We here mention a restriction on the LV model so that it can be implemented in the PRN-on-a-register way. Note that through $V^{(j)}_{1},...,V^{(j)}_{n_{S}+1}$ , the state is transformed from $\ket{j}\ket{S^{(i)}_{t_{j}}}$ to $\ket{j+1}\ket{S^{(i)}_{t_{j+1}}}$ , where the first and second kets correspond to $R_{\rm count}$ and $R_{S}$ respectively and other registers are omitted since they are unchanged. This means that the map from $S^{(i)}_{t_{j}}$ to $S^{(i)}_{t_{j+1}}$ must be one-to-one correspondence, since unitarity is violated if not. Actually, this is not so strong restriction. As shown in Appendix, if we set $a_{i,j},b_{i,j}$ so that $\sigma(t,S)$ is continuous with respect to $S$ and we set $\Delta t_{j}$ is small enough that the increment $\Delta S_{t_{j}}$ is much smaller than $S_{t_{j}}$ itself, the above condition is satisfied.

This one-to-one correspondence lets Step 3 work. That is, since the map between $S^{(i)}_{t_{j}}$ and $S^{(i)}_{t_{j+1}}$ is one-to-one correspondence, the result of Step 3 is in $[s_{j,k-1},s_{j,k})$ if and only if the value on $R_{S}$ before Step 3 is in the image of $[s_{j,k-1},s_{j,k})$ under the map.

IV.2.3 implementation of respective gates

We now consider how to implement respective gates in the PRN-on-a-register way to the level of four arithmetic operations.

(i) $V^{(j)}_{k}$

Note that most parts of $V^{(j)}_{k}$ consist of only arithmetic operations, addition, subtraction, multiplication, division and comparison, which mentioned in Sec IV.1.

For example, the gate $z\leftarrow z\oplus(x=j\ {\rm and}\ y\in I)$ can be divided to two parts.

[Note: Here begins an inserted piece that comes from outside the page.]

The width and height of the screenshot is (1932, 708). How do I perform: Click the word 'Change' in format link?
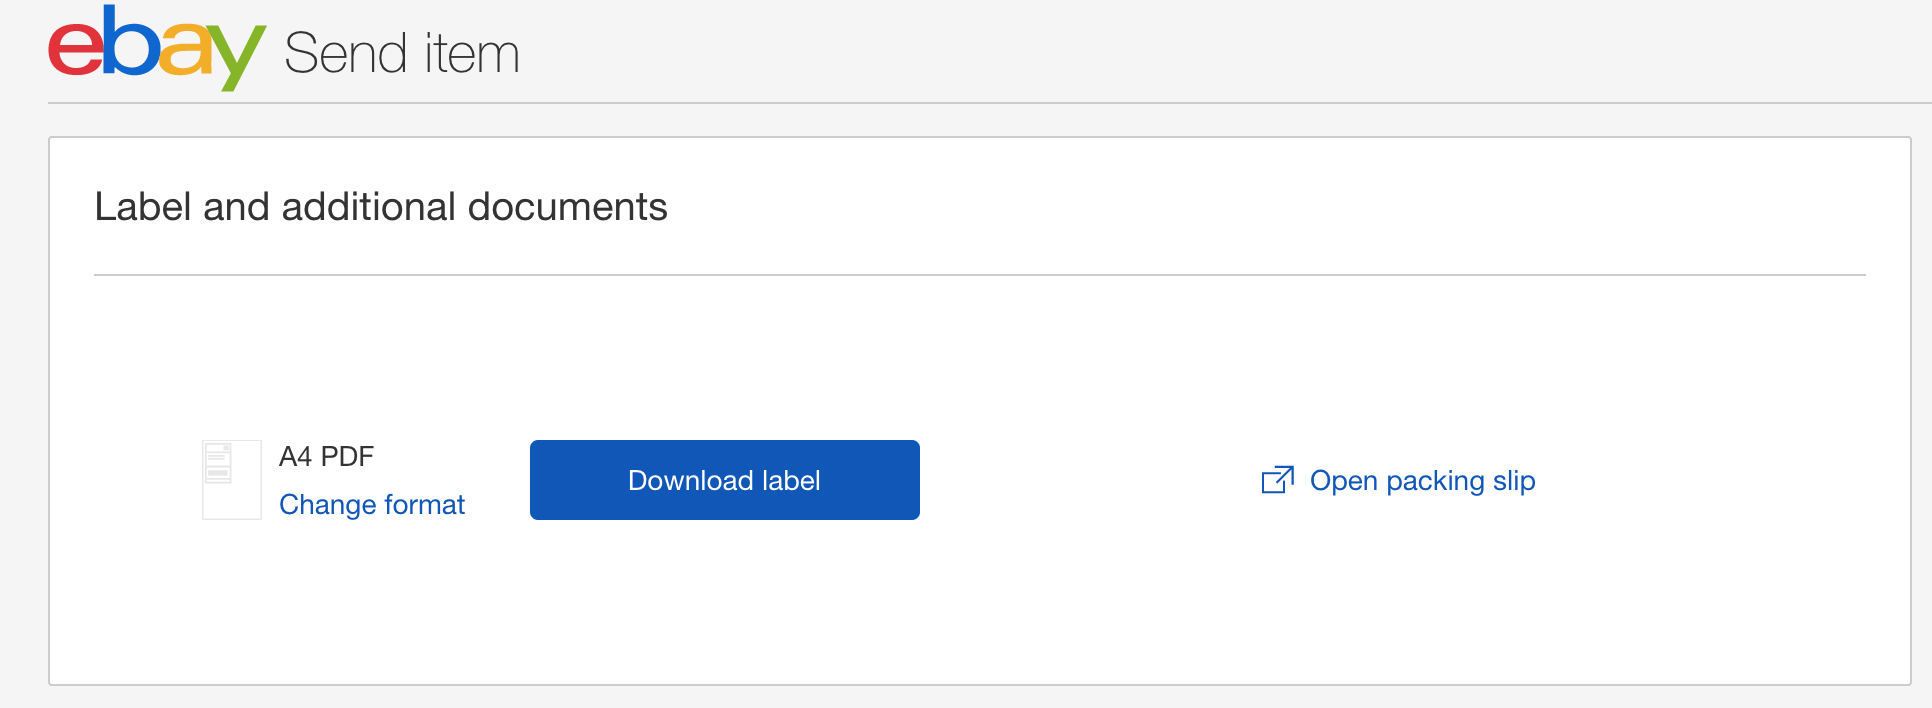pyautogui.click(x=327, y=505)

The first part is checking that the value on $R_{\rm count}$ is equal to $j$ and this can be done by the multiple control Toffoli gate, which is studied in Selinger ; Amy ; Maslov . The second part is checking that the asset price is in a given interval, which can be constructed from two comparisons. Combining these, the gate $z\leftarrow z\oplus(x=j\ {\rm and}\ y\in I)$ in Figure 3 is constructed as shown in Figure 4. Note that the bitwise flips $X^{1-j_{0}}\otimes...\otimes X^{1-j_{n_{x}-1}}$ are operated before the multi control Toffoli. Here, $j_{a}$ is the $a$ -th digit of the binary representation of $j$ , so the $a$ -th qubit is flipped if and only if $j_{a}=0$ . This convert $\ket{x}$ to $\ket{1}...\ket{1}$ if and only if $x=j$ .

The operation $x\leftarrow x+(ax+b)y$ in Figure 3 can be realized as follows:

$\displaystyle\ket{x}\ket{y}\ket{0}$	$\displaystyle\rightarrow$	$\displaystyle\ket{x}\ket{y}\ket{1}$	(18)
	$\displaystyle\rightarrow$	$\displaystyle\ket{x}\ket{y}\ket{1+ay}$
	$\displaystyle\rightarrow$	$\displaystyle\ket{(1+ay)x}\ket{y}\ket{1+ay}$
	$\displaystyle\rightarrow$	$\displaystyle\ket{(1+ay)x+by}\ket{y}\ket{1+ay}$
	$\displaystyle\rightarrow$	$\displaystyle\ket{(1+ay)x+by}\ket{y}\ket{0},$

where the third ket corresponds to an ancillary register. The first arrow is just setting a constant on a register. The second arrow is the multiplication by a constant $a$ . The third arrow is the self-update multiplication, so it needs another ancillary register. The fourth arrow is again multiplication by a constant $b$ and the final arrow is uncomputation of the first and second arrows. Note that this is done under control by $R_{g}$ . In order for this to be controlled, it is sufficient to control only the second, fourth and final arrows, since the third arrow becomes a multiplication by 1 without the second. Also note that multiplication by a $n$ -bit constant $a$ or $b$ can be done by $n$ adders, that is, $n$ shift-and-add’s: $ax=\sum_{i=0}^{n-1}{a_{i}2^{i}x}$ , where $a_{i}$ is the $i$ -th bit of $a$ . This saves qubits compared with the case where we use a multiplier, which needs holding $a$ on an ancillary register.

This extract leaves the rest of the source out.